→ Work to complete
What is needed is an exact transcription of every record below.

Stored records:
※
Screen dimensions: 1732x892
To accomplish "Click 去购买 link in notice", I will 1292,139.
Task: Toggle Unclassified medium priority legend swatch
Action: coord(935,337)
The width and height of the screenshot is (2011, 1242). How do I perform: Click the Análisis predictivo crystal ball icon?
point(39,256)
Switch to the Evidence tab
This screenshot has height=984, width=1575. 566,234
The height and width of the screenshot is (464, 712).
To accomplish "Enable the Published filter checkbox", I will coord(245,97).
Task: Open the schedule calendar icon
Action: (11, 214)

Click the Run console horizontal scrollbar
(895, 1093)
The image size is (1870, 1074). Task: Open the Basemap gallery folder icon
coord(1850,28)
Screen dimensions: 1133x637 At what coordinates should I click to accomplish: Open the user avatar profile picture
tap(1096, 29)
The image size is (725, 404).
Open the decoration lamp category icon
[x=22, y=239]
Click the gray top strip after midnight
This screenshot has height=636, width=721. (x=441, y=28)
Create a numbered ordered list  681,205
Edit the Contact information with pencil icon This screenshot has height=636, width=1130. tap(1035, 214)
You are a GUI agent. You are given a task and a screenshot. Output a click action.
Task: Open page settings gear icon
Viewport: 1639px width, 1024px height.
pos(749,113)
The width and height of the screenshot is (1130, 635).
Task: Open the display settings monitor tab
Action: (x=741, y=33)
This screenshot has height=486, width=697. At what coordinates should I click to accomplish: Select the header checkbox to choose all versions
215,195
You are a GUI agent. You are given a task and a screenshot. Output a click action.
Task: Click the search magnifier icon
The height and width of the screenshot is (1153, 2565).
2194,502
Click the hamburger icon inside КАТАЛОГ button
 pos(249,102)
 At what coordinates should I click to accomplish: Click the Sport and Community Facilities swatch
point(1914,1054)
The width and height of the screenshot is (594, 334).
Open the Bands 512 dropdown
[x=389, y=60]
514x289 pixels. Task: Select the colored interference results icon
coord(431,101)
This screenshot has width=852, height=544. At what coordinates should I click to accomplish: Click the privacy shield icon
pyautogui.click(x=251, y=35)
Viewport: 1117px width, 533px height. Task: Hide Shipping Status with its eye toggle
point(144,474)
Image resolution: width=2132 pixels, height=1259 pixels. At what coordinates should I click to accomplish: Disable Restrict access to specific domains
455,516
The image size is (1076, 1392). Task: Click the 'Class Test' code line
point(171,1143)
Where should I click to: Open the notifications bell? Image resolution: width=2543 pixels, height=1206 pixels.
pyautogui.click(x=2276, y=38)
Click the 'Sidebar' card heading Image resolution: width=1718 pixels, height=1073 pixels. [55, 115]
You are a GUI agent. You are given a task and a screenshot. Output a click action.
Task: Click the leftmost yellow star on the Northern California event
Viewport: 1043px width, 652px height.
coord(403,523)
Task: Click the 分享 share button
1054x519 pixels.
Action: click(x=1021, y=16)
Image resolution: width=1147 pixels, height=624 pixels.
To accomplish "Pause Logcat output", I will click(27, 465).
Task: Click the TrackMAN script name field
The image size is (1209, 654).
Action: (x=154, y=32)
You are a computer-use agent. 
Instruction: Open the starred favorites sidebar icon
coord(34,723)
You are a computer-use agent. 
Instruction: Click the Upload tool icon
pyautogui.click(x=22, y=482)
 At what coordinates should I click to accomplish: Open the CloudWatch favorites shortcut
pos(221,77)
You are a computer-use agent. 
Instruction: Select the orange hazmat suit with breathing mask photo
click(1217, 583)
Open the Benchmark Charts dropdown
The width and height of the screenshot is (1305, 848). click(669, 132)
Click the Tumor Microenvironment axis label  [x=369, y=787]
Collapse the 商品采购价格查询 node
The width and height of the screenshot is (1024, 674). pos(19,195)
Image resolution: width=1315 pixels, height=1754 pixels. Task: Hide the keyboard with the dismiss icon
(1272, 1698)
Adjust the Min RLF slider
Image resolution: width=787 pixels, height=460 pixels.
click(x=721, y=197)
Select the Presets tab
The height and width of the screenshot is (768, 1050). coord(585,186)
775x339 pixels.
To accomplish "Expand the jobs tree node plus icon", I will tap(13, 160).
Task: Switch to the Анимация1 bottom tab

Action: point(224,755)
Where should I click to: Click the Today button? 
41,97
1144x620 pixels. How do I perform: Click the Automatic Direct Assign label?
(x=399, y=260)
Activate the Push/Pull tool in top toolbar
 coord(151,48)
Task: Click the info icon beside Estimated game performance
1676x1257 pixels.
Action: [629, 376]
※
→ Finished task
Screen dimensions: 1732x892
To accomplish "Click 去购买 link in notice", I will 1292,139.
Task: Toggle Unclassified medium priority legend swatch
Action: coord(935,337)
The width and height of the screenshot is (2011, 1242). How do I perform: Click the Análisis predictivo crystal ball icon?
point(39,256)
Switch to the Evidence tab
This screenshot has height=984, width=1575. 566,234
The height and width of the screenshot is (464, 712).
To accomplish "Enable the Published filter checkbox", I will coord(245,97).
Task: Open the schedule calendar icon
Action: (11, 214)

Click the Run console horizontal scrollbar
(895, 1093)
The image size is (1870, 1074). Task: Open the Basemap gallery folder icon
coord(1850,28)
Screen dimensions: 1133x637 At what coordinates should I click to accomplish: Open the user avatar profile picture
tap(1096, 29)
The image size is (725, 404).
Open the decoration lamp category icon
[x=22, y=239]
Click the gray top strip after midnight
This screenshot has height=636, width=721. (x=441, y=28)
Create a numbered ordered list  681,205
Edit the Contact information with pencil icon This screenshot has height=636, width=1130. tap(1035, 214)
You are a GUI agent. You are given a task and a screenshot. Output a click action.
Task: Open page settings gear icon
Viewport: 1639px width, 1024px height.
pos(749,113)
The width and height of the screenshot is (1130, 635).
Task: Open the display settings monitor tab
Action: (x=741, y=33)
This screenshot has height=486, width=697. At what coordinates should I click to accomplish: Select the header checkbox to choose all versions
215,195
You are a GUI agent. You are given a task and a screenshot. Output a click action.
Task: Click the search magnifier icon
The height and width of the screenshot is (1153, 2565).
2194,502
Click the hamburger icon inside КАТАЛОГ button
 pos(249,102)
 At what coordinates should I click to accomplish: Click the Sport and Community Facilities swatch
point(1914,1054)
The width and height of the screenshot is (594, 334).
Open the Bands 512 dropdown
[x=389, y=60]
514x289 pixels. Task: Select the colored interference results icon
coord(431,101)
This screenshot has width=852, height=544. At what coordinates should I click to accomplish: Click the privacy shield icon
pyautogui.click(x=251, y=35)
Viewport: 1117px width, 533px height. Task: Hide Shipping Status with its eye toggle
point(144,474)
Image resolution: width=2132 pixels, height=1259 pixels. At what coordinates should I click to accomplish: Disable Restrict access to specific domains
455,516
The image size is (1076, 1392). Task: Click the 'Class Test' code line
point(171,1143)
Where should I click to: Open the notifications bell? Image resolution: width=2543 pixels, height=1206 pixels.
pyautogui.click(x=2276, y=38)
Click the 'Sidebar' card heading Image resolution: width=1718 pixels, height=1073 pixels. [55, 115]
You are a GUI agent. You are given a task and a screenshot. Output a click action.
Task: Click the leftmost yellow star on the Northern California event
Viewport: 1043px width, 652px height.
coord(403,523)
Task: Click the 分享 share button
1054x519 pixels.
Action: click(x=1021, y=16)
Image resolution: width=1147 pixels, height=624 pixels.
To accomplish "Pause Logcat output", I will click(27, 465).
Task: Click the TrackMAN script name field
The image size is (1209, 654).
Action: (x=154, y=32)
You are a computer-use agent. 
Instruction: Open the starred favorites sidebar icon
coord(34,723)
You are a computer-use agent. 
Instruction: Click the Upload tool icon
pyautogui.click(x=22, y=482)
 At what coordinates should I click to accomplish: Open the CloudWatch favorites shortcut
pos(221,77)
You are a computer-use agent. 
Instruction: Select the orange hazmat suit with breathing mask photo
click(1217, 583)
Open the Benchmark Charts dropdown
The width and height of the screenshot is (1305, 848). click(669, 132)
Click the Tumor Microenvironment axis label  [x=369, y=787]
Collapse the 商品采购价格查询 node
The width and height of the screenshot is (1024, 674). pos(19,195)
Image resolution: width=1315 pixels, height=1754 pixels. Task: Hide the keyboard with the dismiss icon
(1272, 1698)
Adjust the Min RLF slider
Image resolution: width=787 pixels, height=460 pixels.
click(x=721, y=197)
Select the Presets tab
The height and width of the screenshot is (768, 1050). coord(585,186)
775x339 pixels.
To accomplish "Expand the jobs tree node plus icon", I will tap(13, 160).
Task: Switch to the Анимация1 bottom tab

Action: point(224,755)
Where should I click to: Click the Today button? 
41,97
1144x620 pixels. How do I perform: Click the Automatic Direct Assign label?
(x=399, y=260)
Activate the Push/Pull tool in top toolbar
 coord(151,48)
Task: Click the info icon beside Estimated game performance
1676x1257 pixels.
Action: [629, 376]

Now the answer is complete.